Other Trans-Atlantic travellers were more favorably impressed by the railroads of the United States. An Englishman, Joseph Biggs, who crossed the ocean in 1837, wrote in his diary : "There is no country where you can travel with such facility and cheapness as in America. There are already railways throughout all the New England States to every town of importance, and some thousand miles in progress in the South and West. In a few years you will be able to pass from the Gulf of Newfoundland to the Gulf of Mexico, from icebergs to orange groves in five days.

"Whilst the English have almost stood still contemplating with great complacency the two or three splendid railways which they have made, the Americans have laid down many hundreds of miles. There is certainly no unnecessary expense incurred in their construction. The line appears in places like a huge frame of timber laid on the ground, on which the rails are screwed; the sleepers are not filled up with earth, and often in passing a marsh or a lagoon the single line is barely wide enough for the train.

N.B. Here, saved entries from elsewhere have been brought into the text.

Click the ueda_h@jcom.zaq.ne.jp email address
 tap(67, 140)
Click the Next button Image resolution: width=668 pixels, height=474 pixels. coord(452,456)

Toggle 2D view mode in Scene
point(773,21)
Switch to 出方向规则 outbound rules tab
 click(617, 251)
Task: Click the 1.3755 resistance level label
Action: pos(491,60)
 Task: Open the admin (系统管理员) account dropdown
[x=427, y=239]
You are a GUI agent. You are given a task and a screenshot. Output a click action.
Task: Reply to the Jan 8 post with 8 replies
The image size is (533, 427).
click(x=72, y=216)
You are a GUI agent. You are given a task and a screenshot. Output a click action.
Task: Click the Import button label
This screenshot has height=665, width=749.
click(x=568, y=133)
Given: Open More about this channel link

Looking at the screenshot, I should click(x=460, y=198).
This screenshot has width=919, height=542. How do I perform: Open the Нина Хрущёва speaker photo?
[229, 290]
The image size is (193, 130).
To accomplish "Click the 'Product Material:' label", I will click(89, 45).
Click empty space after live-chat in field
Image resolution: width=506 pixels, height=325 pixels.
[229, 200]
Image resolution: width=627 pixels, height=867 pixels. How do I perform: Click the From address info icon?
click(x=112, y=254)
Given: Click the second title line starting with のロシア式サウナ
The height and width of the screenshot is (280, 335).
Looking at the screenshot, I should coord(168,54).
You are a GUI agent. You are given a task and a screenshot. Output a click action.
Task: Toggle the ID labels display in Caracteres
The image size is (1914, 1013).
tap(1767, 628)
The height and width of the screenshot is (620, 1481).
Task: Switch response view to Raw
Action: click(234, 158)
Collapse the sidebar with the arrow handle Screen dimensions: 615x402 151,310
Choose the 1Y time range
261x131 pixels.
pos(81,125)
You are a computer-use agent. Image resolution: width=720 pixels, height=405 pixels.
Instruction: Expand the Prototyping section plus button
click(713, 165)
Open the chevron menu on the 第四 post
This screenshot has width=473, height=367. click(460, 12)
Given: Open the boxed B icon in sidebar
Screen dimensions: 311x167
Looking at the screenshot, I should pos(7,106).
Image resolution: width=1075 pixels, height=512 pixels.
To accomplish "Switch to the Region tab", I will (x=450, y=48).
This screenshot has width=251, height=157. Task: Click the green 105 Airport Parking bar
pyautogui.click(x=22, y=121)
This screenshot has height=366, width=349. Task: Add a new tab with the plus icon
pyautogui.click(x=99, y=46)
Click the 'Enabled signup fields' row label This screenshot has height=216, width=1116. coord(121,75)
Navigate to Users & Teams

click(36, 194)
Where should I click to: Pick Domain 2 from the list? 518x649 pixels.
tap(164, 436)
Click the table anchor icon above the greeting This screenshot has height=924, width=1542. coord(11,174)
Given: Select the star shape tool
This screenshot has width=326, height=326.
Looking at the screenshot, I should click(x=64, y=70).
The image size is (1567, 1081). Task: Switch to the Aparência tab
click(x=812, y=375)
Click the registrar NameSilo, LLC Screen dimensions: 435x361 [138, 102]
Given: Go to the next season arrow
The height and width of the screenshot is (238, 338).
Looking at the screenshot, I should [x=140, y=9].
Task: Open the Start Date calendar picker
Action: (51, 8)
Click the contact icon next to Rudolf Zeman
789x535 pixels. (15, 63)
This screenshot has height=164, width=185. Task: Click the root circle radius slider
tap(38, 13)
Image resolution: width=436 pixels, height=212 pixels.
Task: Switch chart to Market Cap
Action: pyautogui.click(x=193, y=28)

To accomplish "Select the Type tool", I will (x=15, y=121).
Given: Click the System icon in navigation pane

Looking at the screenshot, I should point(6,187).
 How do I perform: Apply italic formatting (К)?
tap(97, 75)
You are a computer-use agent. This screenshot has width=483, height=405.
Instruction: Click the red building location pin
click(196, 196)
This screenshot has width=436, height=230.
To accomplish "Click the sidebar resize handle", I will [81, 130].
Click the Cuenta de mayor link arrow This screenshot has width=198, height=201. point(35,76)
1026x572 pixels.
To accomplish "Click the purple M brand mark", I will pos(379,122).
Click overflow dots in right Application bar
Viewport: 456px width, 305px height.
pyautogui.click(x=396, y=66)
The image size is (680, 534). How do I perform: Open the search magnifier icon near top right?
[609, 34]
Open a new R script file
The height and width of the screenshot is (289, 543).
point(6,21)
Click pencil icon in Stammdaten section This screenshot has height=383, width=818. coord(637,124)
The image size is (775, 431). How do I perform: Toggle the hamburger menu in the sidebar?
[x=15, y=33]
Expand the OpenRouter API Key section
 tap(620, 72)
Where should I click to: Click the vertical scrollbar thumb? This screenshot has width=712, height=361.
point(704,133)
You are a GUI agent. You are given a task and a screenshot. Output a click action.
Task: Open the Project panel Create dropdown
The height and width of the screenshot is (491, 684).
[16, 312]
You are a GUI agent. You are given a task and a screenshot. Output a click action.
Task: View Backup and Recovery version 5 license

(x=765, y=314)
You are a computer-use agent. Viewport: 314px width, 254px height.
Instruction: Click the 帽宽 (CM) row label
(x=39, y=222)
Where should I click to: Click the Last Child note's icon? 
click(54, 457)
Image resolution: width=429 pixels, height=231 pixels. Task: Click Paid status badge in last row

"The engineers seem to have the `power' under better control than we have ; I have seen a train moving at the rate of seventeen miles an hour stopped in forty yards. The engine carries a sort of large shovel in front, which removes obstacles on the rails. Riding on the engine of a Washington train at night I saw a cow lying on the rails. We were upon her at once, and I expected a terrible concussion, instead of which the shovel scooped her up and carried her a few yards, when she fell off on the roadside and the train passed on scathless."